La cour des miracles
29/08/2026 — Parc de la Sagrada Família, Barcelone.
“Va, va, ‘faut pas qu’y te voient parler avec moi! Va!”
Le turc est assis sur la rambarde, il finit une cigarette en me poussant gentiment du pied. Il n’y a personne dans le parc, je veux dire: aucun de ces vendeurs ambulants qui étalent leurs marchandises sur des draps blancs et sont aux aguets, prêts à tirer d’un coup sur la corde si besoin et à partir en courant. J’ai bien reconnu quelques visages en arrivant mais tout le monde lève le nez, mains dans les poches, marchandises dans les buissons. Ils se dispersent, se fondent dans la masse et attendent que la police s’en aille. Même la gitane s’est levée. Il va falloir s’adapter.
La cour des miracles, c’était ce quartier de Paris aux XVème et XVIème siècle où vivaient les mendiants, les prostituées, les crève-la-faim et les voleurs. De jour, ils partaient dans les beaux quartiers, infirmes, aveugles, provoquant la pitié pour un sou et mendiant au nom de la charité chrétienne. Puis le soir, ils rentraient dans leurs quartiers, et recouvraient miraculeusement la vue ou l’usage de leurs membres. D’où le nom de “Cour des miracles”. Je ne pensais pas qu’elle existait encore.

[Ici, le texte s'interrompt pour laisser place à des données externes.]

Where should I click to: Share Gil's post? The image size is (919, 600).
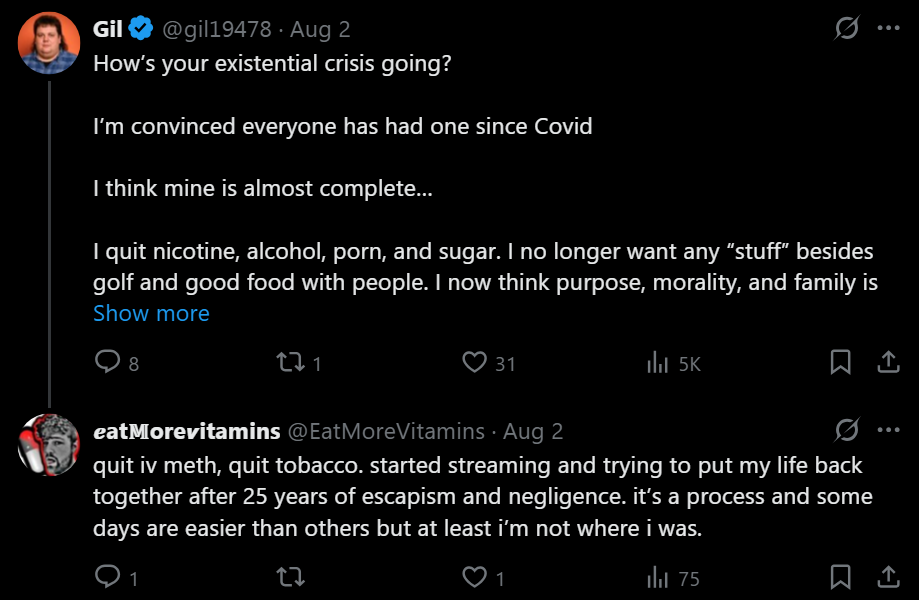888,363

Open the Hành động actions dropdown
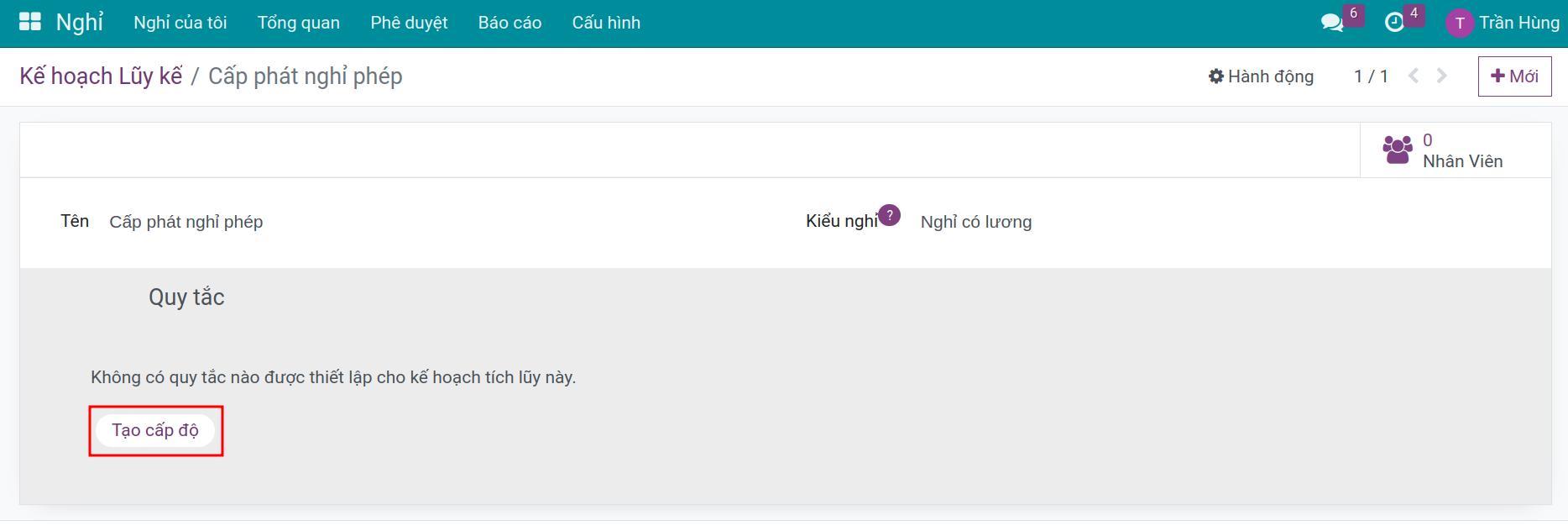point(1261,76)
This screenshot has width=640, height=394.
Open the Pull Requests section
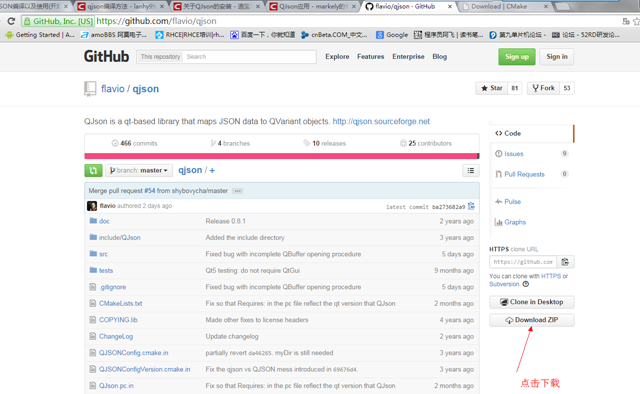click(x=524, y=174)
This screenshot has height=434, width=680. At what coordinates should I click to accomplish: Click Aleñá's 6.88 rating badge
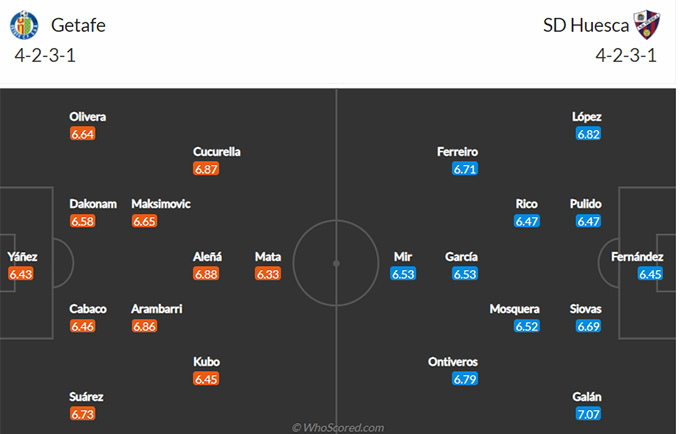tap(206, 274)
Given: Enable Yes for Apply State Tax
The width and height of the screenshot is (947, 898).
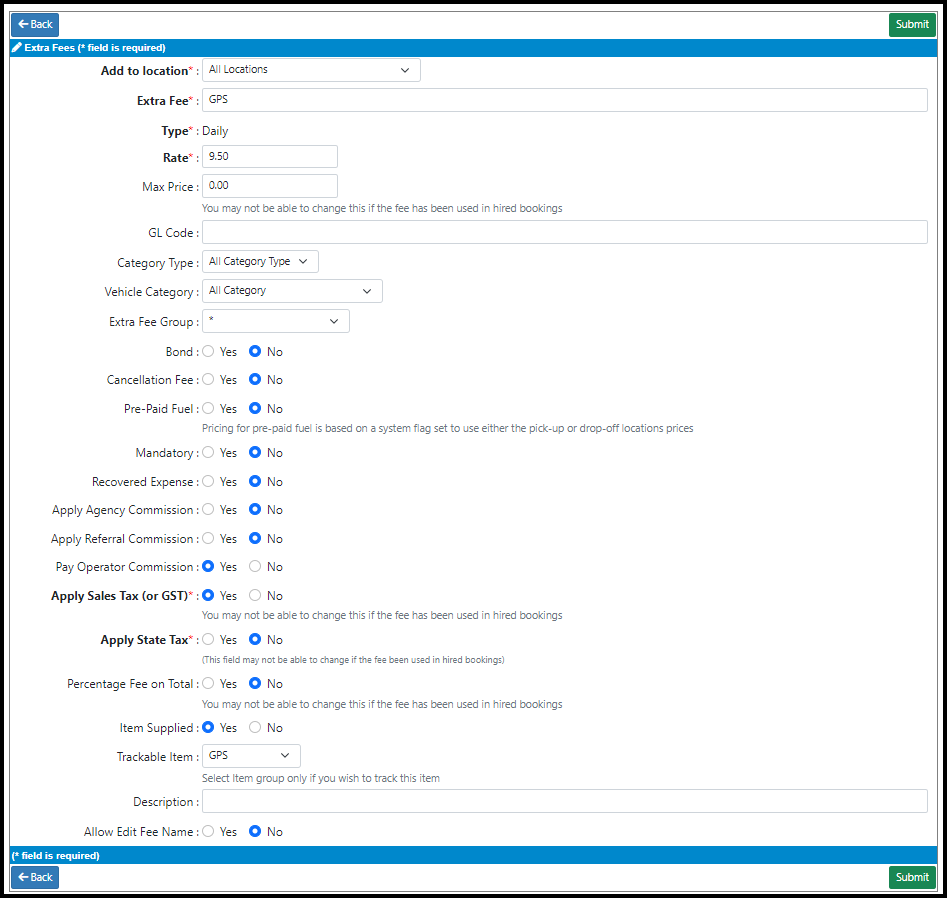Looking at the screenshot, I should pos(209,640).
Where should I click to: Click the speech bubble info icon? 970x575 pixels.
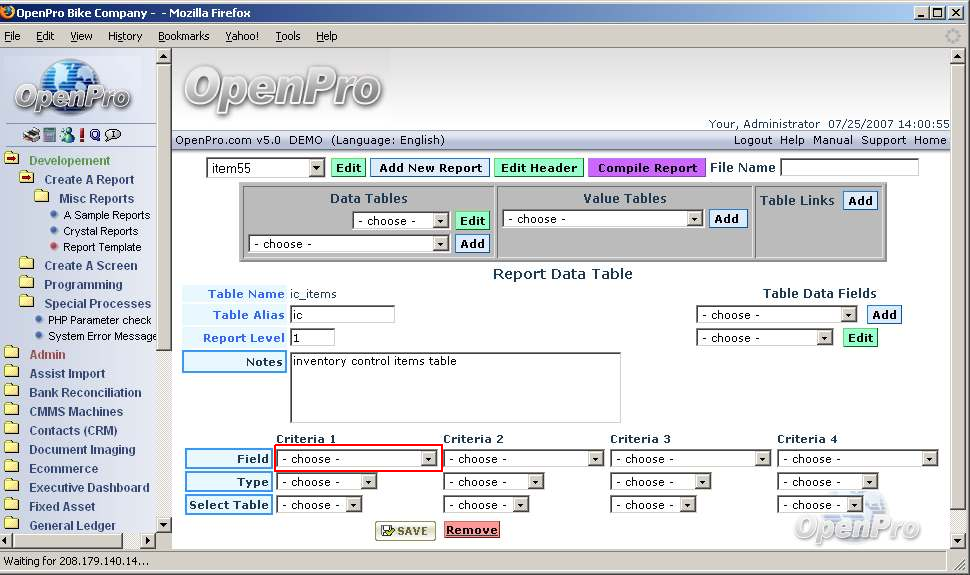(x=113, y=135)
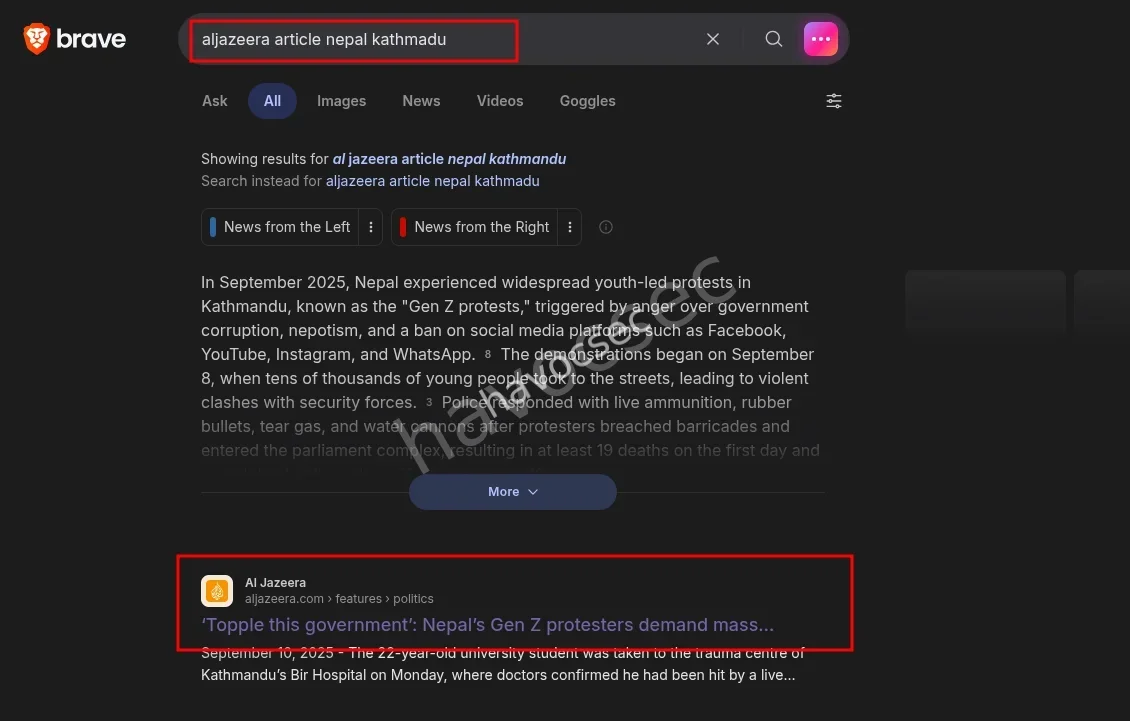
Task: Open search filter settings sliders icon
Action: click(834, 101)
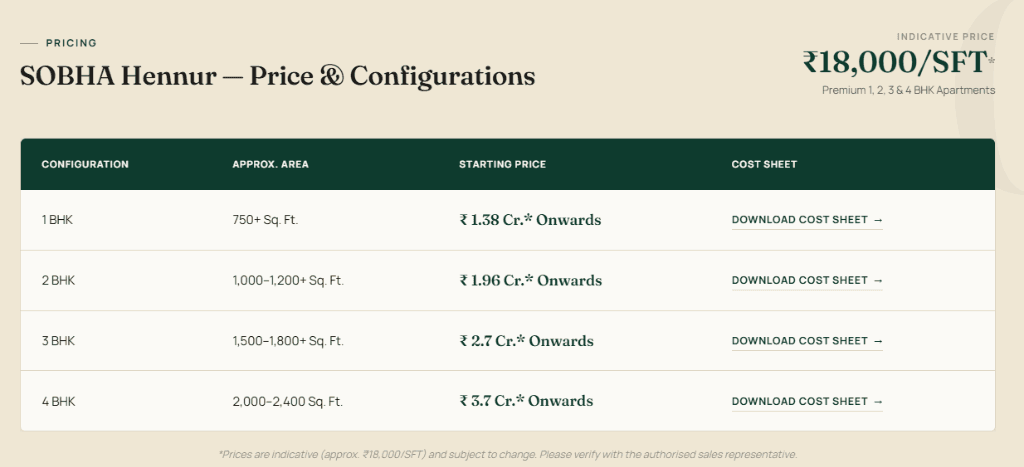Download cost sheet for 1 BHK

click(807, 220)
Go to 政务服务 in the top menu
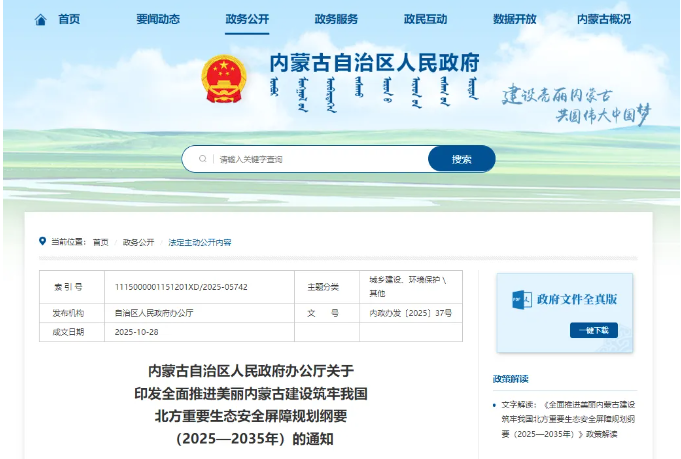The width and height of the screenshot is (681, 459). point(336,19)
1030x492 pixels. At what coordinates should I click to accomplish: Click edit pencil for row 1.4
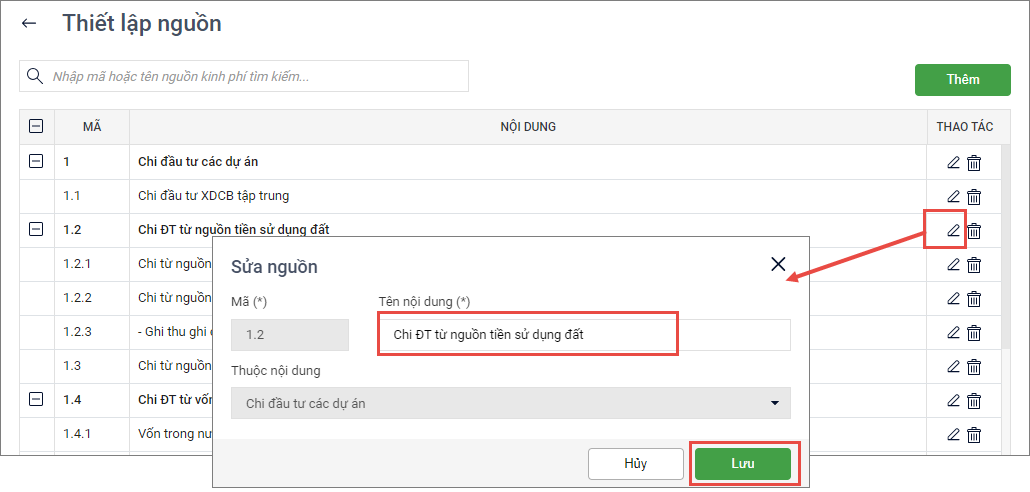(x=953, y=400)
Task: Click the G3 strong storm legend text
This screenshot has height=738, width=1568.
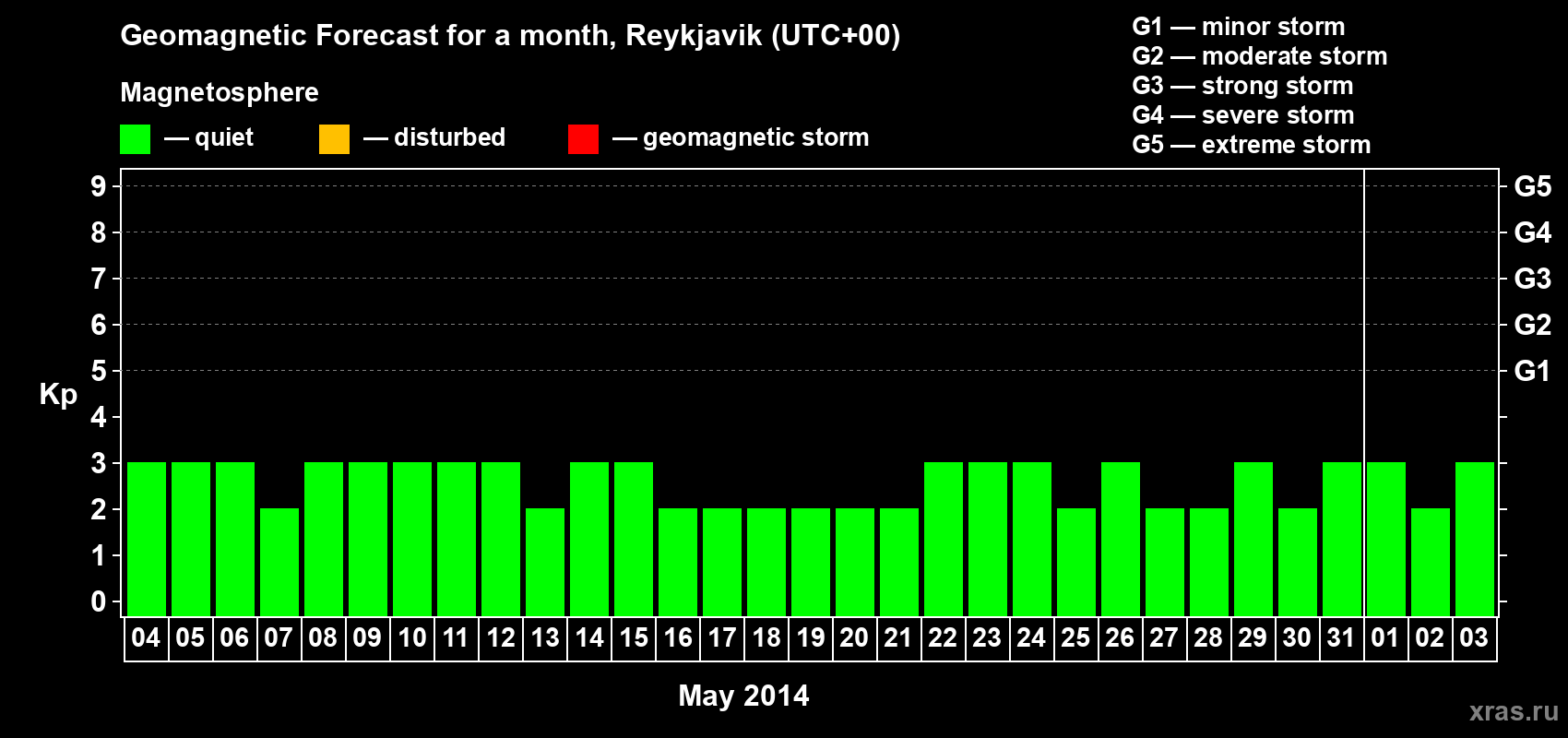Action: pyautogui.click(x=1242, y=86)
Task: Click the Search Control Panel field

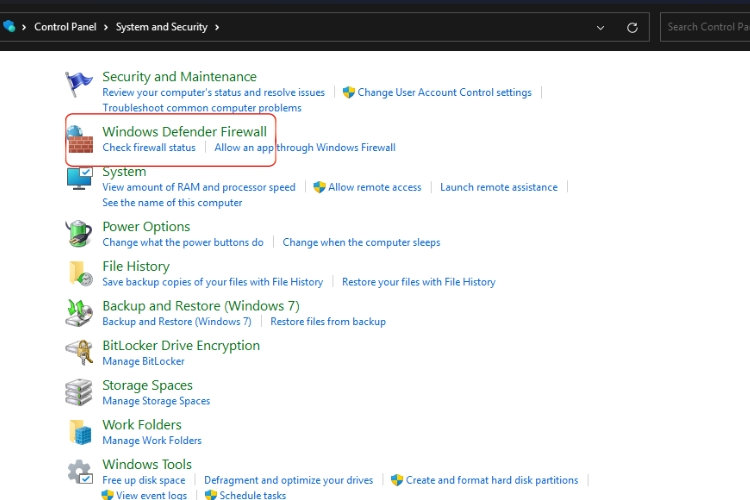Action: click(705, 27)
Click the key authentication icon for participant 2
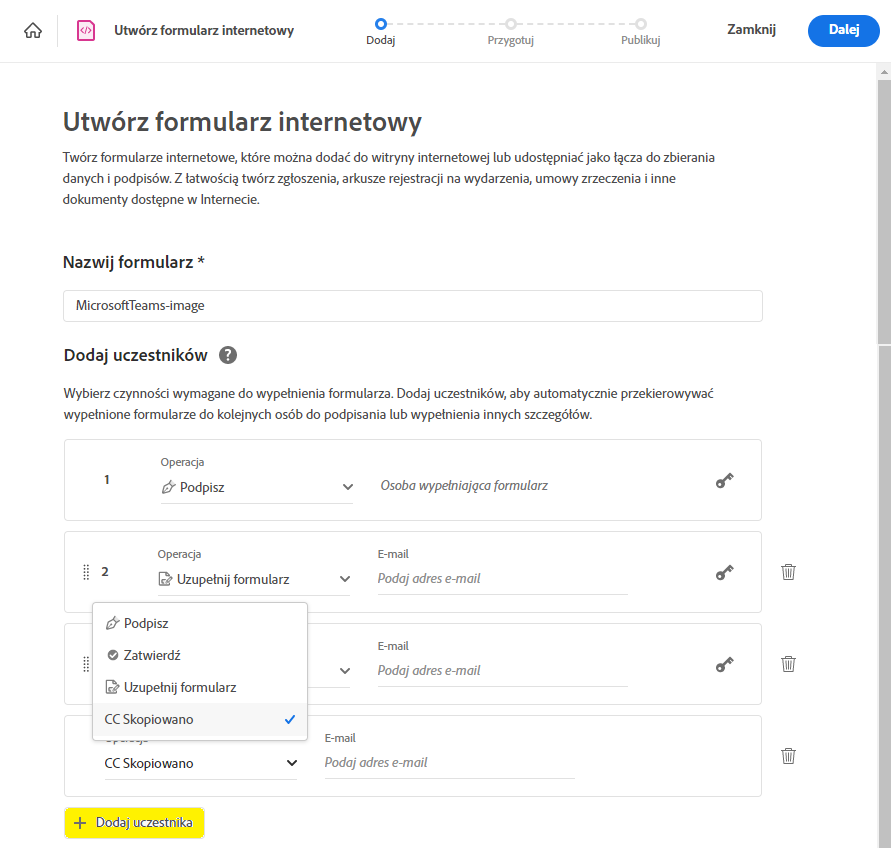 [725, 573]
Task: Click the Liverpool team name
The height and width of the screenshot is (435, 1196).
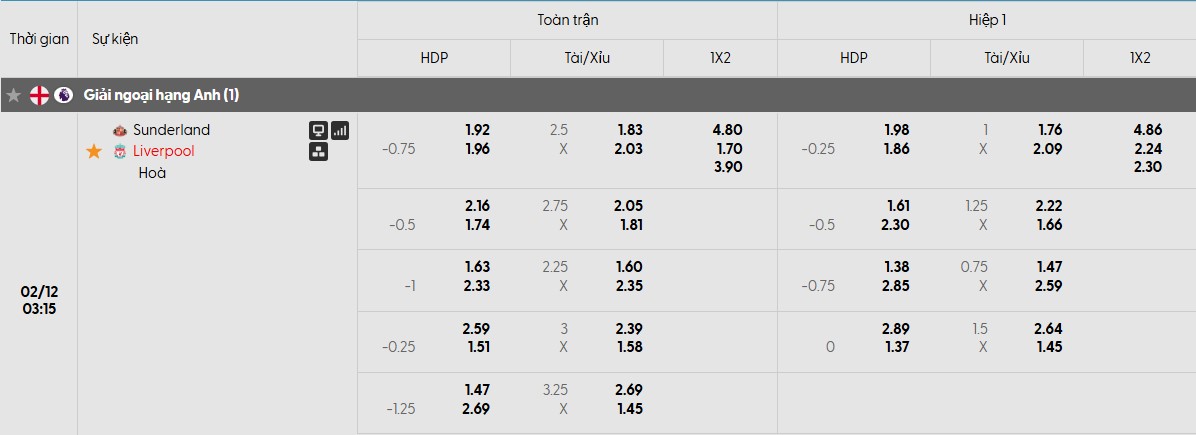Action: tap(164, 151)
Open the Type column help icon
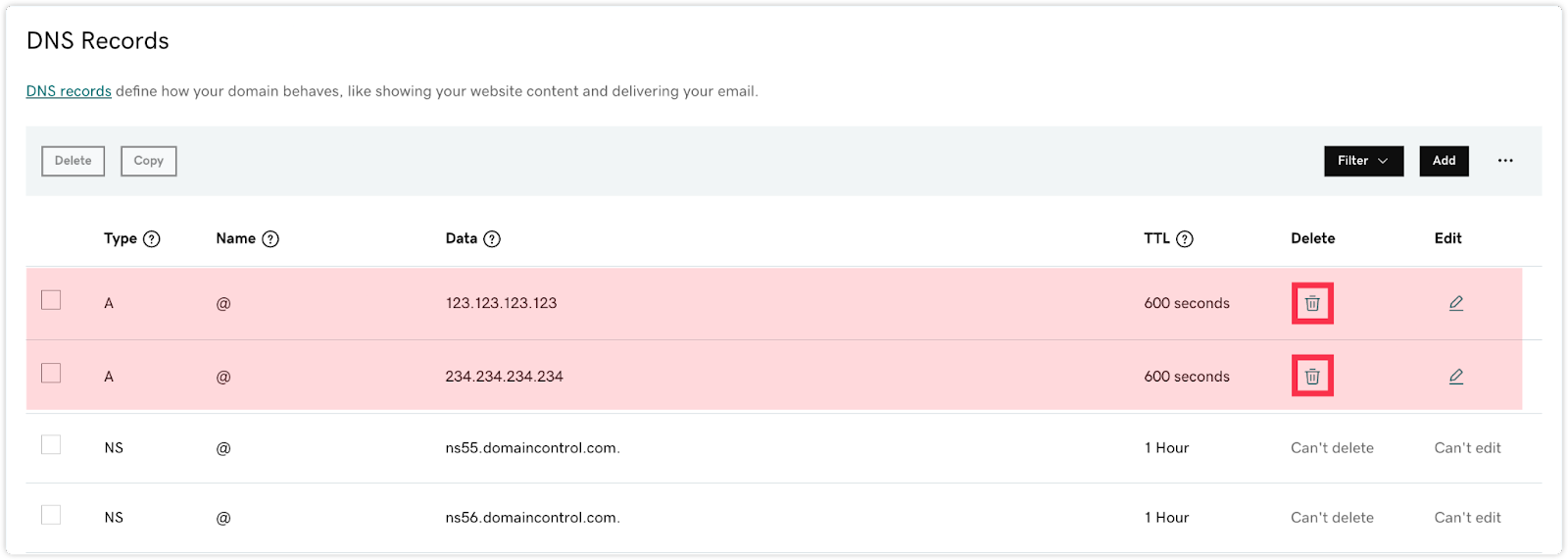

Le roi de Thunes, ce serait ce turc, qui m’a pris sous son aile depuis mon arrivée. Je ne vends pas les mêmes choses. Moi, j’installe mon chevalet et je peins. Mais il est vrai que les premières fois, j’avais peur qu’un de ces vendeurs ne se dispute avec moi pour marquer son territoire. Rien de tout ça. J’ai découvert une solidarité étonnante entre eux. Et au fil des semaines, beaucoup sont venus jeter un œil à ma petite mallette de peinture, ma boutique d’art miniature déguisée.
Il semblerait que, comme la marquise des anges¹, je sois maintenant l’une des leurs. Ça ne me dérange pas. Je me suis faite à l’idée. C’est la vie d’artiste que j’ai choisi. Ils sont peut-être un peu bourrus vus de l’extérieur et légèrement menteurs, mais je préfère encore leur compagnie à ceux qui, en costume dans les bureaux font croire, eux, qu’ils ne sont pas des voleurs. —
¹ : Angélique, marquise des anges, une série de romans historiques écrits par Anne et Serge Golon (1956). Adaptés en film à partir des années 60.